**Given problem**: Copy the stretch from the start of the items through the line containing "The height and", changing "moderator" to "administrator" and leaving everything else the same. Omit the pictures from your answer.

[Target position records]
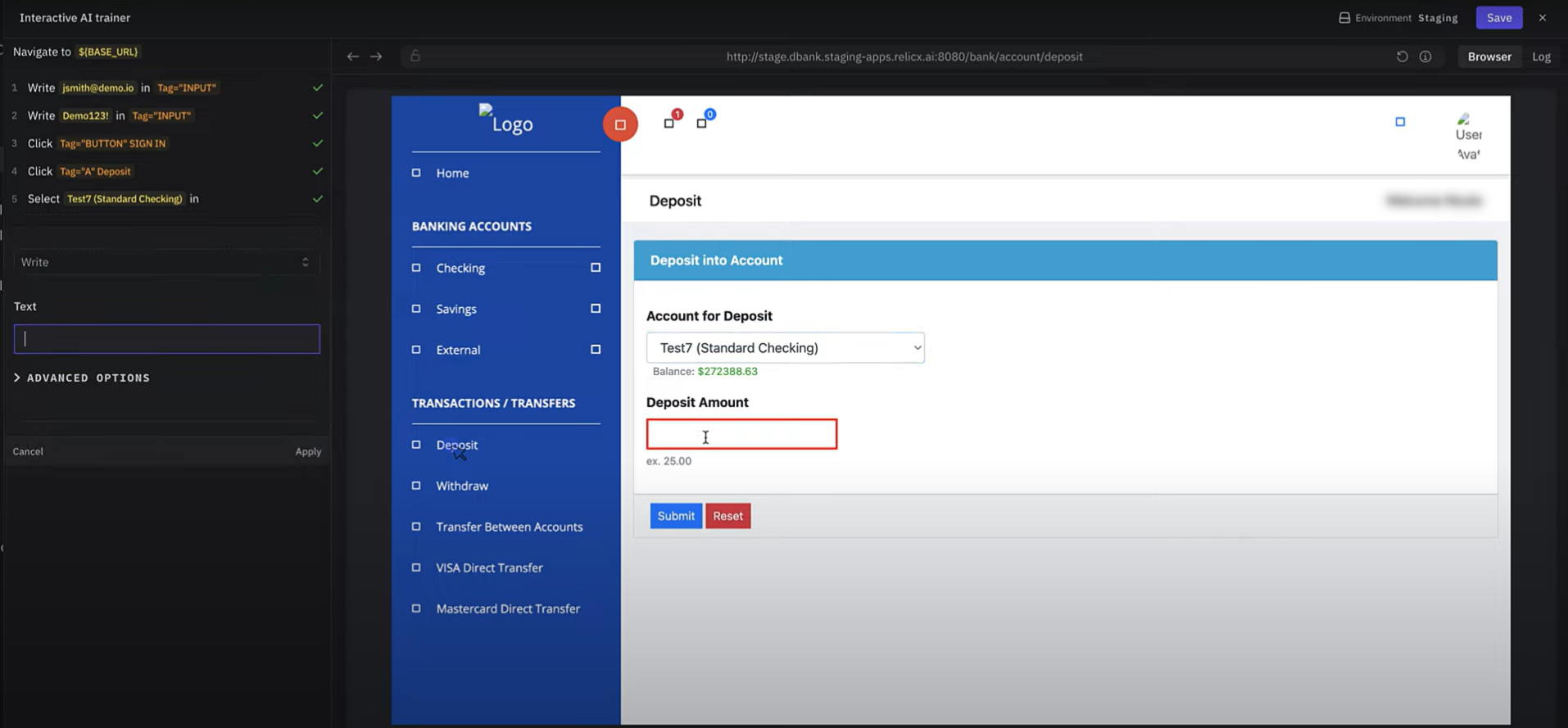Click the red stop recording button
The width and height of the screenshot is (1568, 728).
[620, 124]
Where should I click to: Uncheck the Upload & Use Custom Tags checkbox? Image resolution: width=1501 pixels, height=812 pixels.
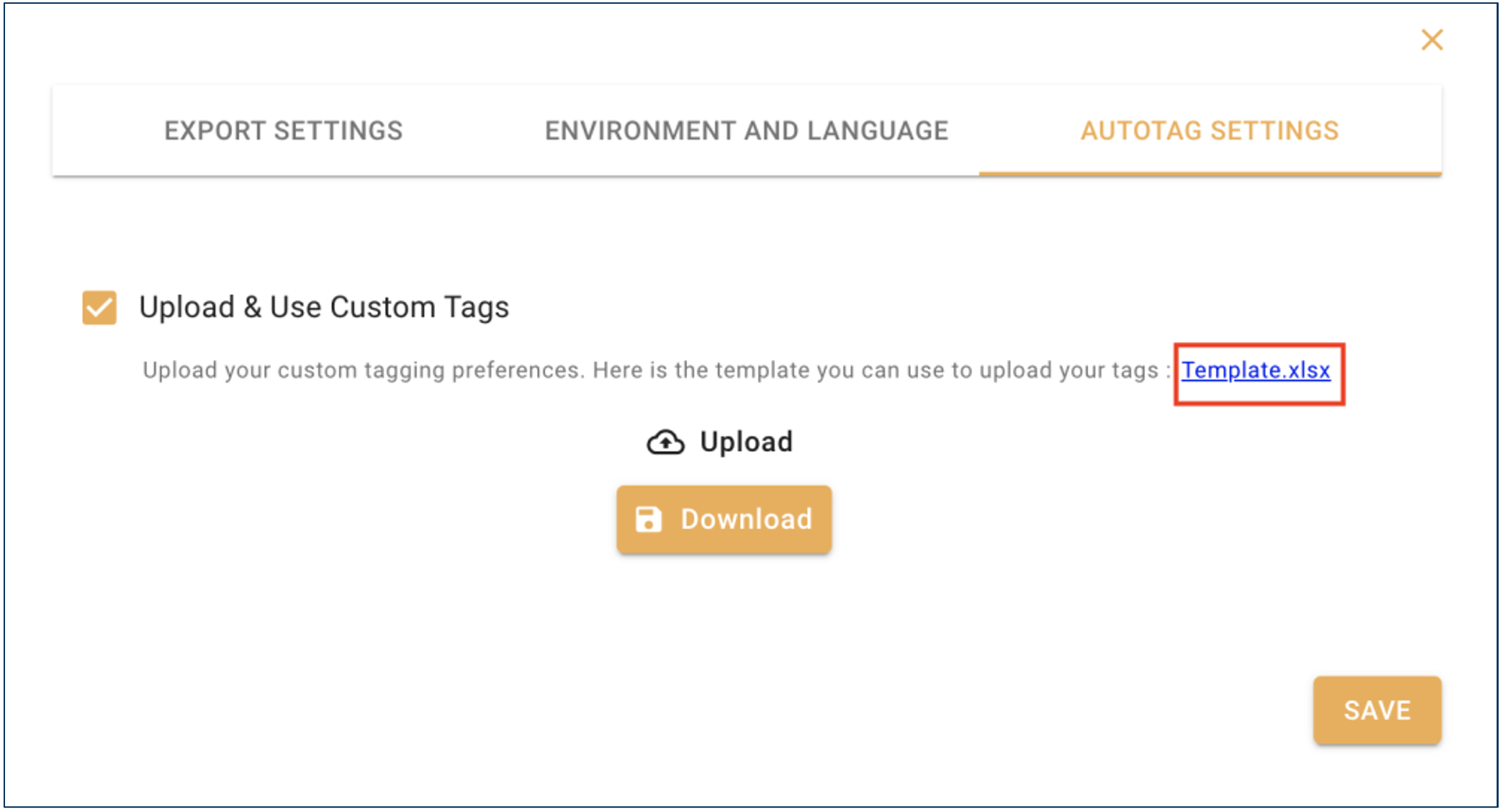click(x=99, y=307)
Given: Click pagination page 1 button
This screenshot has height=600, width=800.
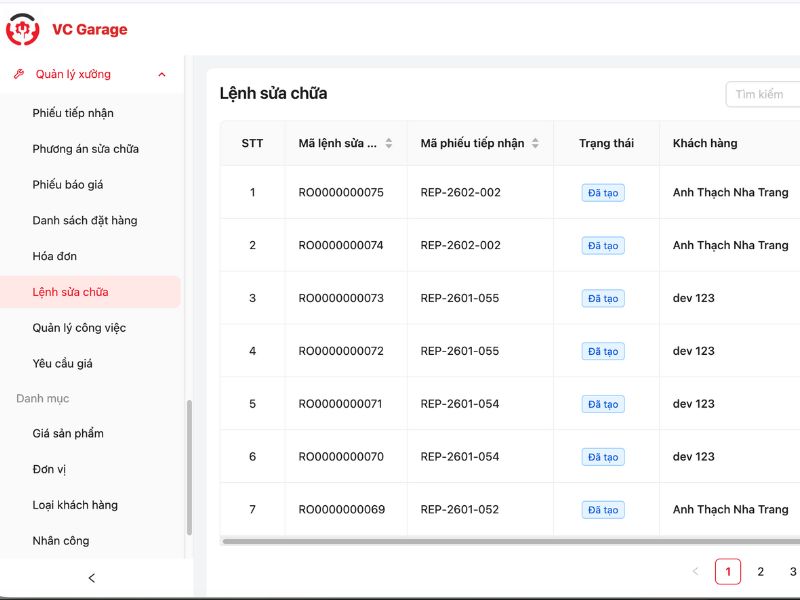Looking at the screenshot, I should click(728, 572).
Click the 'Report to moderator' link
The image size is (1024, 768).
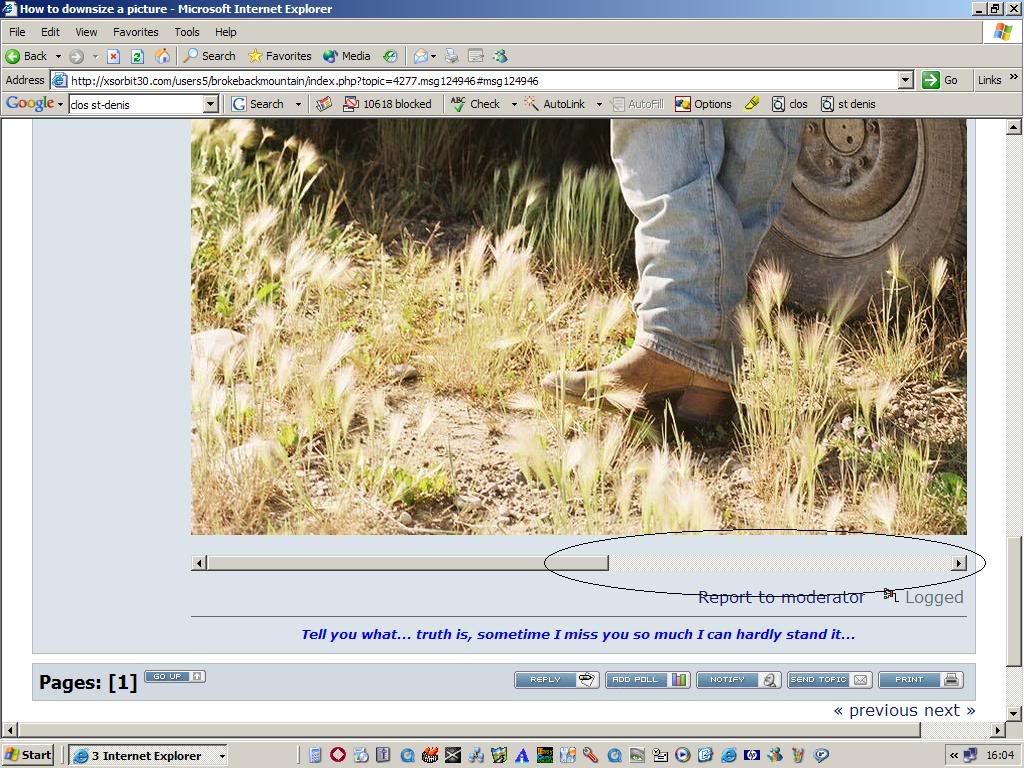click(780, 597)
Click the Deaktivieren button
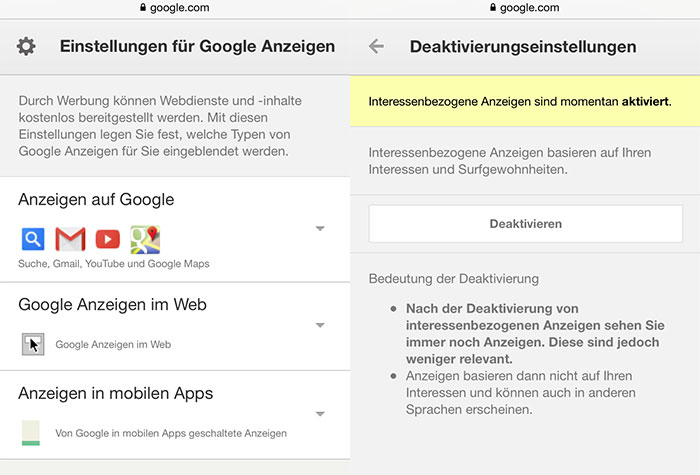The height and width of the screenshot is (475, 700). click(525, 224)
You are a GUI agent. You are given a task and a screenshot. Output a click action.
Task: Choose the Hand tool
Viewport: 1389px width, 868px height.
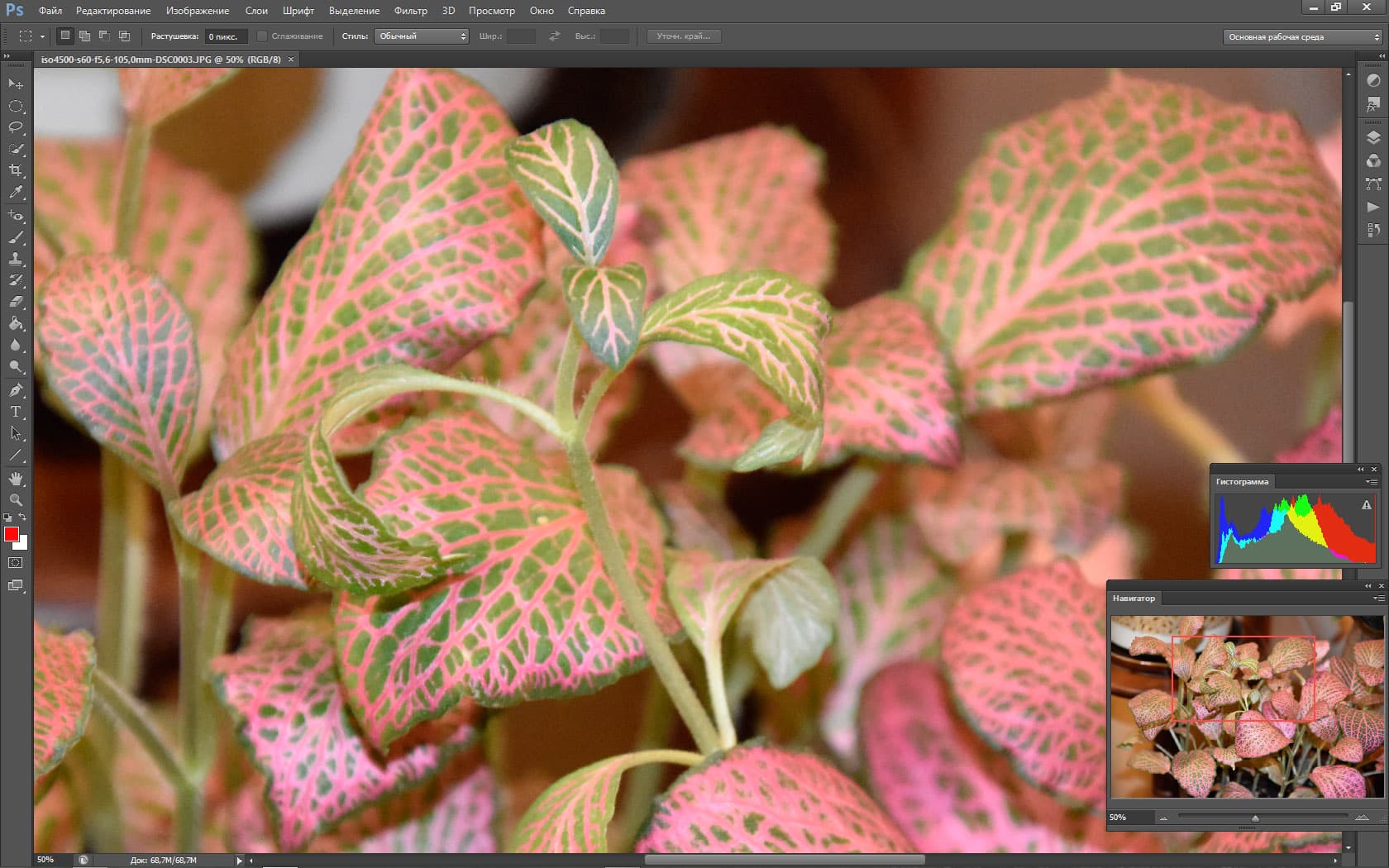coord(16,479)
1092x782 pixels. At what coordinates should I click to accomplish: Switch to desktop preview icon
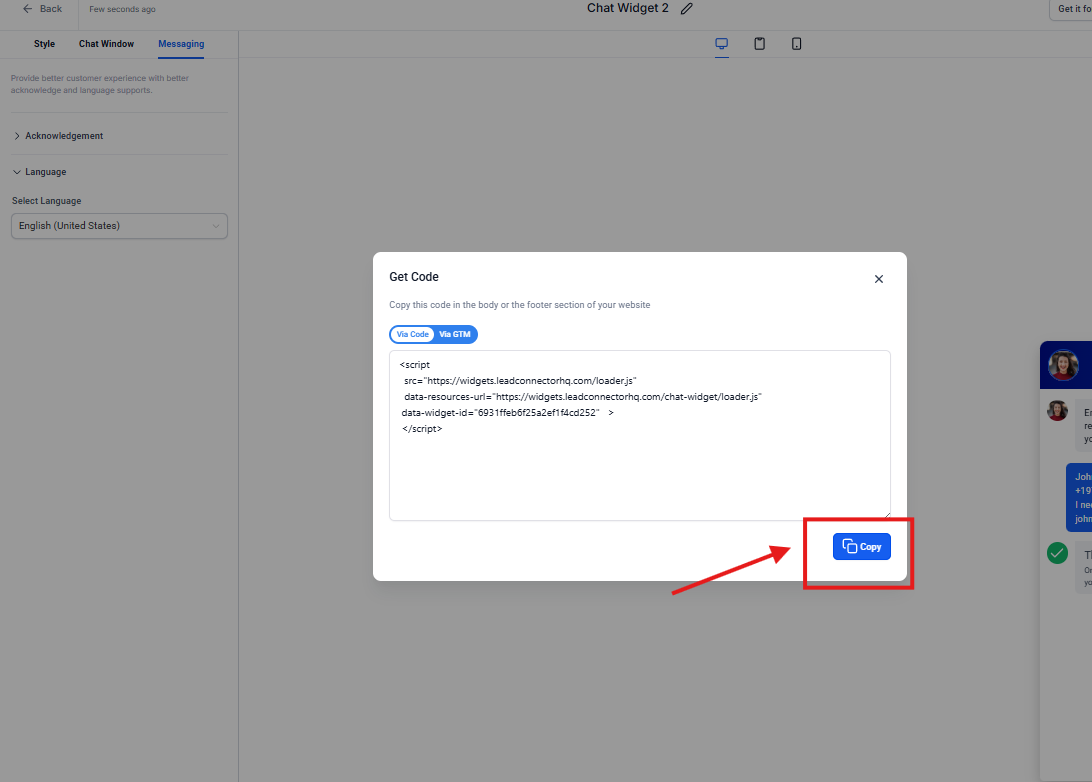click(x=721, y=44)
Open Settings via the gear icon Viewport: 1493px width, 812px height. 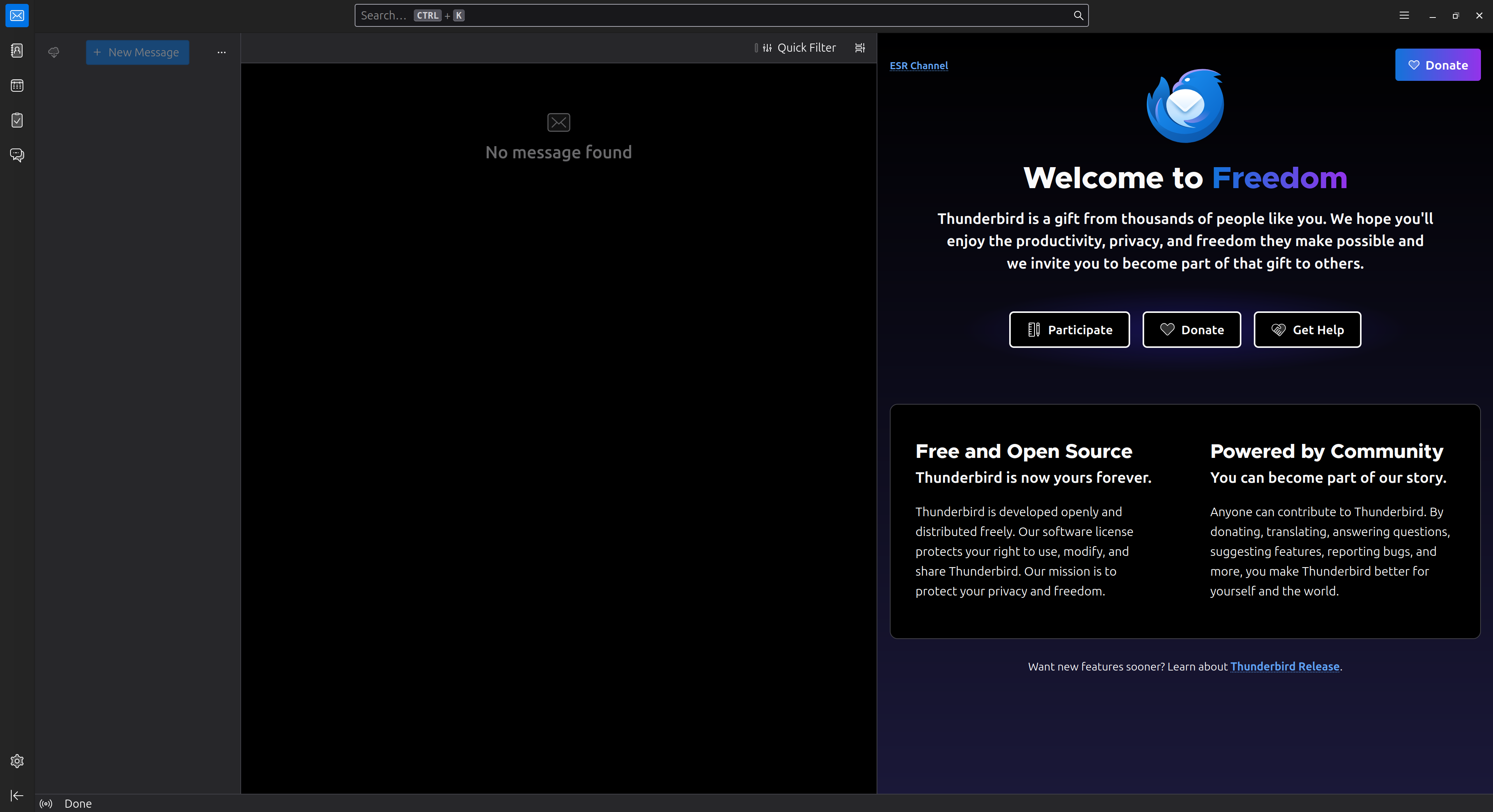[17, 761]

**Solution**:
Click the red stop recording button
The width and height of the screenshot is (1568, 728).
[620, 124]
Where should I click to: Uncheck the Upload & Use Custom Tags checkbox? Image resolution: width=1501 pixels, height=812 pixels.
click(x=99, y=307)
Given: Click pagination page 1 button
This screenshot has height=600, width=800.
Looking at the screenshot, I should click(728, 572).
Click the 'Report to administrator' link
The image size is (1024, 768).
click(780, 597)
Click the Deaktivieren button
The height and width of the screenshot is (475, 700). click(525, 224)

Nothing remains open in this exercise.